TLDR results: scroll all the way down to the bottom of my question and look at the table.)


C++ code:

#include <iostream>
#include <time.h>

using namespace std;

int main() {
    string input_line;
    long line_count = 0;
    time_t start = time(NULL);
    int sec;
    int lps;

    while (cin) {
        getline(cin, input_line);
        if (!cin.eof())
            line_count++;
    };

    sec = (int) time(NULL) - start;
    cerr << "Read " << line_count << " lines in " << sec << " seconds.";
    if (sec > 0) {
        lps = line_count / sec;
        cerr << " LPS: " << lps << endl;
    } else
        cerr << endl;
    return 0;
}

// Compiled with:
// g++ -O3 -o readline_test_cpp foo.cpp

Python Equivalent:

#!/usr/bin/env python
import time
import sys

count = 0
start = time.time()

for line in  sys.stdin:
    count += 1

delta_sec = int(time.time() - start_time)
if delta_sec >= 0:
    lines_per_sec = int(round(count/delta_sec))
    print("Read {0} lines in {1} seconds. LPS: {2}".format(count, delta_sec,
       lines_per_sec))

Here are my results:

$ cat test_lines | ./readline_test_cpp
Read 5570000 lines in 9 seconds. LPS: 618889

$ cat test_lines | ./readline_test.py
Read 5570000 lines in 1 seconds. LPS: 5570000

I should note that I tried this both under Mac OS X v10.6.8 (Snow Leopard) and Linux 2.6.32 (Red Hat Linux 6.2). The former is a MacBook Pro, and the latter is a very beefy server, not that this is too pertinent.

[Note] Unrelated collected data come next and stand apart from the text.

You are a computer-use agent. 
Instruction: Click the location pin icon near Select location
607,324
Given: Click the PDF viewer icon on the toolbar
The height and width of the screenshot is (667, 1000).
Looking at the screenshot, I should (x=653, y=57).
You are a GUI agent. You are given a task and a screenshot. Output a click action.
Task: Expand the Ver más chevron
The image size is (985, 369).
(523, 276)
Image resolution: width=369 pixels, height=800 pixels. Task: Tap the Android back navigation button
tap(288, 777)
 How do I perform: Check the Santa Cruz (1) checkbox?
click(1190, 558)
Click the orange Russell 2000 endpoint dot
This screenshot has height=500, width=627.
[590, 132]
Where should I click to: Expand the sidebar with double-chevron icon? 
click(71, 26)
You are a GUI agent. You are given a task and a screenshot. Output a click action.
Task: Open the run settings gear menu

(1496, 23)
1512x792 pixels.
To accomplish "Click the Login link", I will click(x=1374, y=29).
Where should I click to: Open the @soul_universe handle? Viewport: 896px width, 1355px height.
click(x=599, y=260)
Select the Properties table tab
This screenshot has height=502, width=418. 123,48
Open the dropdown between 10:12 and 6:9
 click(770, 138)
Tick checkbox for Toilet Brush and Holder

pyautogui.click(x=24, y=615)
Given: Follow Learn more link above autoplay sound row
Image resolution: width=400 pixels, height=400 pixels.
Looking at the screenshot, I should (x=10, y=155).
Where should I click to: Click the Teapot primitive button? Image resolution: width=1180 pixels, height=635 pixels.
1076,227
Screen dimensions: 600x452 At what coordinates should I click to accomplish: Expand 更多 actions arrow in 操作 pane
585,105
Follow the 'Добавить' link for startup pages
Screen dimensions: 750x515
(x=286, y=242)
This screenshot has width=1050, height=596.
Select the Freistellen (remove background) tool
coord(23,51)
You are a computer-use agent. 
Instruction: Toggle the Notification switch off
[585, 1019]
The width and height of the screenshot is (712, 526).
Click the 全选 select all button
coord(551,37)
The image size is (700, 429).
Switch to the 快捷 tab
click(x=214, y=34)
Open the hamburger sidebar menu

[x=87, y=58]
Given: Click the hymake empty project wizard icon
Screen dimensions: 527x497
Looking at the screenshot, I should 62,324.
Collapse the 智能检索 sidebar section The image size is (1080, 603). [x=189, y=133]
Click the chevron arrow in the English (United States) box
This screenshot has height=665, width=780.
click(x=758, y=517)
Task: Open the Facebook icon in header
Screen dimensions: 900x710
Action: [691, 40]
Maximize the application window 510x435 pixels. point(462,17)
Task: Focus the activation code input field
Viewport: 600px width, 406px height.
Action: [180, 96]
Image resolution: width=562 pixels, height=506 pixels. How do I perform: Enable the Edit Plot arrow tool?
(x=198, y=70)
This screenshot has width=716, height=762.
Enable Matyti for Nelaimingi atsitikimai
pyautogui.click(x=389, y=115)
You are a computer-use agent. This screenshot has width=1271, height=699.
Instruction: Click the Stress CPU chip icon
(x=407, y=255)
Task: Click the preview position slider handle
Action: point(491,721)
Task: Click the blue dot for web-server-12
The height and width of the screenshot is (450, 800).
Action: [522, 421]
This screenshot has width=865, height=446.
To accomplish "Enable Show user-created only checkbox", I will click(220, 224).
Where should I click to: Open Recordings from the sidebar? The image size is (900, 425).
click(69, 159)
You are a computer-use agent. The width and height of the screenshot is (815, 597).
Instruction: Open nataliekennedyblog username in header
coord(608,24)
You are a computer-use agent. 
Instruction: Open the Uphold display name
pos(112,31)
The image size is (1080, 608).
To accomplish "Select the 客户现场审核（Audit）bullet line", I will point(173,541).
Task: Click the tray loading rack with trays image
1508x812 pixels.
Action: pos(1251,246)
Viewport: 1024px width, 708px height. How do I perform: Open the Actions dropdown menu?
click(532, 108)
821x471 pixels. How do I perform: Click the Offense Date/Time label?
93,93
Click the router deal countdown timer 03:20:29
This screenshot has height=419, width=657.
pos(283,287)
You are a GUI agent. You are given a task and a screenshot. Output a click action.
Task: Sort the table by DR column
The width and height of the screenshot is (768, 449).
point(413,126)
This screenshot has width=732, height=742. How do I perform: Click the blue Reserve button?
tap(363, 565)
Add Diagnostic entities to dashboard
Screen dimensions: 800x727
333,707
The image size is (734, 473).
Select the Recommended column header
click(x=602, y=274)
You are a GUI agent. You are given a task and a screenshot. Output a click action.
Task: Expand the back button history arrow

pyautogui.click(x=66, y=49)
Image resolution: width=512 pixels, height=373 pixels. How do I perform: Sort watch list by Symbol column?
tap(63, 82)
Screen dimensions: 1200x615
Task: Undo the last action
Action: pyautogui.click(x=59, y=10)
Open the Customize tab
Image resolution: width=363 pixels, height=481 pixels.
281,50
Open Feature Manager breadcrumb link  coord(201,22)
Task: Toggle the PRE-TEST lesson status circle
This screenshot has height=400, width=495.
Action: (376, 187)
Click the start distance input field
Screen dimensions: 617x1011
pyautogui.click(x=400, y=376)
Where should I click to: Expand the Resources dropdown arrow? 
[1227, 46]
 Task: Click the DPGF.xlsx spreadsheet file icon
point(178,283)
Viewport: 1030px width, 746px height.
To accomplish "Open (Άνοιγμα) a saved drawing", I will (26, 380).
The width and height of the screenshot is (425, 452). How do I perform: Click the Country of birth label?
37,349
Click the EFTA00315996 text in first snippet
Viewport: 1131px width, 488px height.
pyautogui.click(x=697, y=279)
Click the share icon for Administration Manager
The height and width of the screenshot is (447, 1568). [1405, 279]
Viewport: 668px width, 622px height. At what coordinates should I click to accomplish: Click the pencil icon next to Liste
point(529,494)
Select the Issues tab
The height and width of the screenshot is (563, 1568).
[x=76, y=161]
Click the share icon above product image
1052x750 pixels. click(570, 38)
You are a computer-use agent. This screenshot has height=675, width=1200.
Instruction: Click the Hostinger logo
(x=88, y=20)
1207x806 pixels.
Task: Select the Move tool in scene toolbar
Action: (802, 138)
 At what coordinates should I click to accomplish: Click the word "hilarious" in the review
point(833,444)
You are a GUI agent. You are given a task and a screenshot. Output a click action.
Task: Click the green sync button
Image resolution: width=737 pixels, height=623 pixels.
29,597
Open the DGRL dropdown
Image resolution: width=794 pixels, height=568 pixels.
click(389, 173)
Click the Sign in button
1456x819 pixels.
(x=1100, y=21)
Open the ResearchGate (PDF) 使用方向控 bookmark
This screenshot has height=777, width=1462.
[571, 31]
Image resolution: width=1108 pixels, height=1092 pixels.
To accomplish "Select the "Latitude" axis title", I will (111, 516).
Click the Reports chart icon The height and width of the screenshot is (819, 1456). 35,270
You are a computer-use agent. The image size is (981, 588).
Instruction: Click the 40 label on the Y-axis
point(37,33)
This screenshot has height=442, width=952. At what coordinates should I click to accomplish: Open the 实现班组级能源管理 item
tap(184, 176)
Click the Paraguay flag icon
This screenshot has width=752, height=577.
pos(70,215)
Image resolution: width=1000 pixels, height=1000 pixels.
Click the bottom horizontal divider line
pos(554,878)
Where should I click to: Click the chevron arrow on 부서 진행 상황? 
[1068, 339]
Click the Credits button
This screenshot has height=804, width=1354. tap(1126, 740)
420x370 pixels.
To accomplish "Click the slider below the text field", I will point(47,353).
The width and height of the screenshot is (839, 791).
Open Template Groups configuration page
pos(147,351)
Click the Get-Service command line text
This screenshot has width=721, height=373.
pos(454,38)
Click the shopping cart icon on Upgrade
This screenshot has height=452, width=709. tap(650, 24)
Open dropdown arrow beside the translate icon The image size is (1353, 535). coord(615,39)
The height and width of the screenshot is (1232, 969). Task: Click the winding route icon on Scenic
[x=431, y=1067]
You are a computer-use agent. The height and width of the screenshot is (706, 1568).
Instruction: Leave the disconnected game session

$ for i in {1..5}; do echo "Test run $i at `date`"; echo -n "CPP:"; cat test_lines | ./readline_test_cpp ; echo -n "Python:"; cat test_lines | ./readline_test.py ; done
Test run 1 at Mon Feb 20 21:29:28 EST 2012
CPP:   Read 5570001 lines in 9 seconds. LPS: 618889
Python:Read 5570000 lines in 1 seconds. LPS: 5570000
Test run 2 at Mon Feb 20 21:29:39 EST 2012
CPP:   Read 5570001 lines in 9 seconds. LPS: 618889
Python:Read 5570000 lines in 1 seconds. LPS: 5570000
Test run 3 at Mon Feb 20 21:29:50 EST 2012
CPP:   Read 5570001 lines in 9 seconds. LPS: 618889
Python:Read 5570000 lines in 1 seconds. LPS: 5570000
Test run 4 at Mon Feb 20 21:30:01 EST 2012
CPP:   Read 5570001 lines in 9 seconds. LPS: 618889
Python:Read 5570000 lines in 1 seconds. LPS: 5570000
Test run 5 at Mon Feb 20 21:30:11 EST 2012
CPP:   Read 5570001 lines in 10 seconds. LPS: 557000
Python:Read 5570000 lines in  1 seconds. LPS: 5570000

Tiny benchmark addendum and recap

For completeness, I thought I'd update the read speed for the same file on the same box with the original (synced) C++ code. Again, this is for a 100M line file on a fast disk. Here's the comparison, with several solutions/approaches:

Implementation Lines per second
python (default) 3,571,428
cin (default/naive) 819,672
cin (no sync) 12,500,000
fgets 14,285,714
wc (not fair comparison) 54,644,808

 Answers

46

tl;dr: Because of different default settings in C++ requiring more system calls.

By default, cin is synchronized with stdio, which causes it to avoid any input buffering. If you add this to the top of your main, you should see much better performance:

std::ios_base::sync_with_stdio(false);

Normally, when an input stream is buffered, instead of reading one character at a time, the stream will be read in larger chunks. This reduces the number of system calls, which are typically relatively expensive. However, since the FILE* based stdio and iostreams often have separate implementations and therefore separate buffers, this could lead to a problem if both were used together. For example:

int myvalue1;
cin >> myvalue1;
int myvalue2;
scanf("%d",&myvalue2);

If more input was read by cin than it actually needed, then the second integer value wouldn't be available for the scanf function, which has its own independent buffer. This would lead to unexpected results.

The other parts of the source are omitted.